I pause for a moment to take it in. But when I continue in the direction of home, I see I haven’t left. The itch to come outside has been spreading, like a virus itself. Pastel pink, yellow and green carpet the sidewalk for five houses down. Individual masterpieces connect in a continuous, collaborative mural. It looks as if a rainbow has laid down on the street and stretched into a straight line.

On the other side of the road, a group of parents and their children congregate in the bike lane. They’re laughing and talking. As with the chalk-artists, there is a meeting here between the physical and social body. It feels radical. As if the houses, framed by their discrete landscaped yards, challenge the continuity of their walking, talking inhabitants. Like the girls on their hands and knees working together with chalk, these walking families are creating something colorful and continuous against an architecture of isolation.

As I pass, I recognize the Swiss Mountain Dog in the center of the talking circle. He lives across the street from me, about a mile from here. They’ve been walking for some time, I think. It makes me wonder if these families have ever spoken before; more, if they’ll continue to speak, after this is over.

Walking, it seems to me, expresses more than a desire for exercise. It is a desire-in-motion to connect, to re-member a self increasingly dismembered by lifestyles that separate work (and connectivity) from the working body. Rebecca Solnit, in her book Wanderlust, reminds us of this mind-body connection that walking can recover:

“Walking shares with making and working that crucial element of engagement of the body and the mind with the world, of knowing the world through the body and the body through the world” (29).

Even as we socially distance ourselves, we are coming into contact with what makes us all human. When we stay in one place, and walk to get wherever we want to go, we feel our true proportions — to each other and to the world: we feel our smallness against the bigness of the mountain; our largeness next to the poppy that’s bloomed after the rain; our relative sameness next to our fellow strolling neighbors. Rebecca, again, puts it nicely:

“Walking returns the body to its original limits again, to something supple, sensitive, and vulnerable . . .” (29).

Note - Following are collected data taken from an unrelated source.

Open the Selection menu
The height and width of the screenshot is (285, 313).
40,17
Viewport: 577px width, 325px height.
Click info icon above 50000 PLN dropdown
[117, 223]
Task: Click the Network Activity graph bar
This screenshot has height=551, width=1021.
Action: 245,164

Without meetings across town, flights across country, we return to the fact of the body, in both its powers and limitations. We come home to our own skin as if it, too, were a place to go, to be, and to stay. Here, the distance — and difference — between each other, is easier to cross (barring the precautionary 6 feet, of course).

This article is not a dismissal of the terror being experienced, and on the horizon, for so many. It is a reflection on how shelter- in- place is bringing us home to more than our literal shelters: it is returning us to something humble and sacred that might look like a pause in progress, or a slow in our movement, but that — if you look from another angle, perhaps on a hill of history — is the antidote to a society grown increasingly disconnected from the ground on which it walks, and from the shelter of the body, in which the modern brain lives.

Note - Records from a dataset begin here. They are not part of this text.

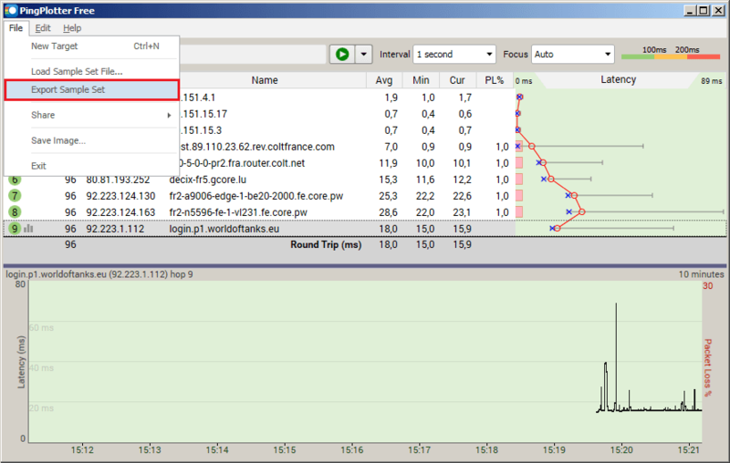The width and height of the screenshot is (730, 463).
Task: Click the green start trace play button
Action: [x=342, y=55]
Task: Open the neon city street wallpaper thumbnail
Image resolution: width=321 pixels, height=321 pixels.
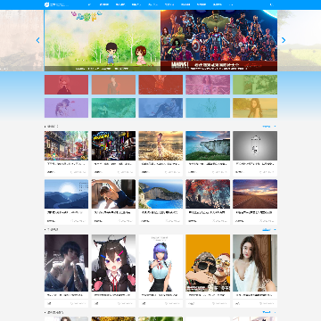Action: [113, 145]
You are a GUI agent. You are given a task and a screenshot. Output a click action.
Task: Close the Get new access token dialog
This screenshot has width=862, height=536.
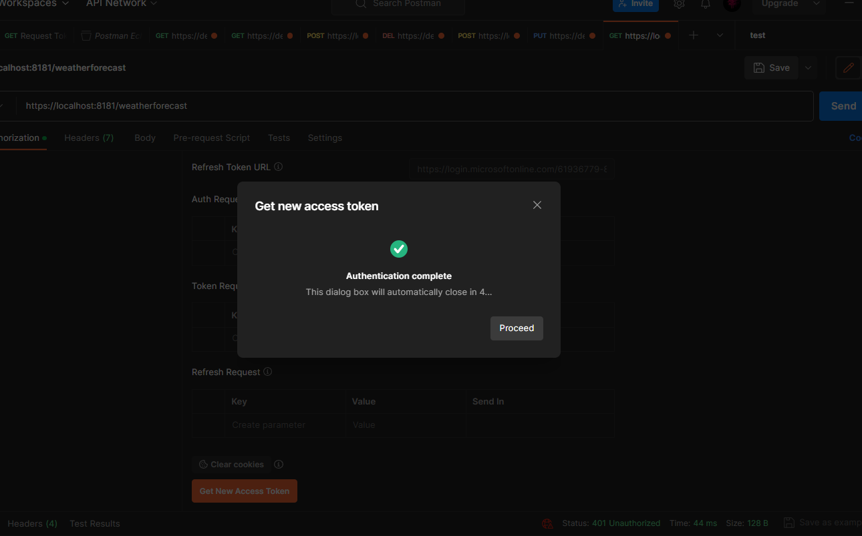537,205
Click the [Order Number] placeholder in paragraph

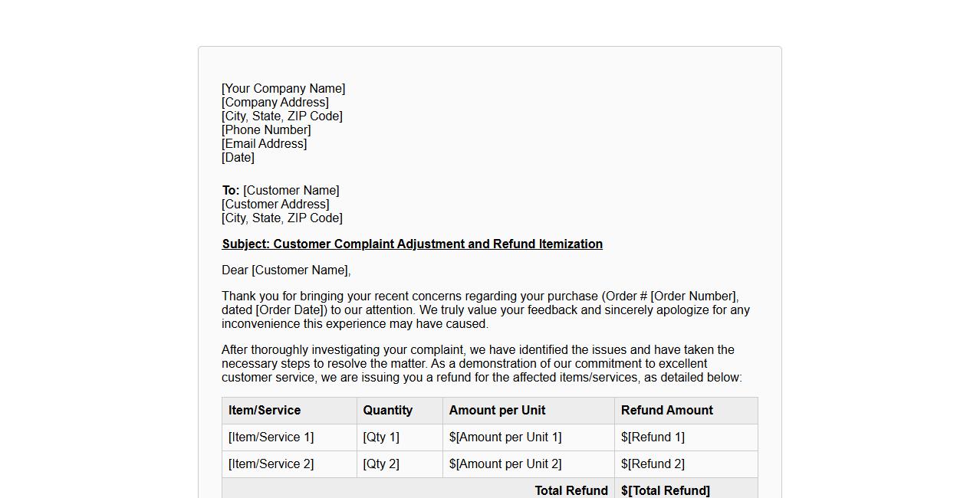(694, 297)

Admittedly, resources and health invite me to see these scary times as ones with gifts to bear. But it isn’t only my privilege speaking. The need to stay close, to be still, to make dinner at home, to walk the distance from your house to your neighbors down the road — these exist across class, space and time. They are universal, ancient instincts that, though perhaps numbed and forgotten by some, run like a river beneath our moving cars and planes, all the time.

I’m extremely fortunate that I am not consumed (at present) with individual need; that, between walks, I can indulge in the contemplation of universal, poetic truths, while others scramble to fight a pandemic ravaging their bodies and homes. Before that changes — which it very well could — I wanted to share these ponderings.

Thank you for listening. I hope you, too, find some hidden truth, some sense of home beyond the house, and even some bipedal pleasure, in the weeks to come.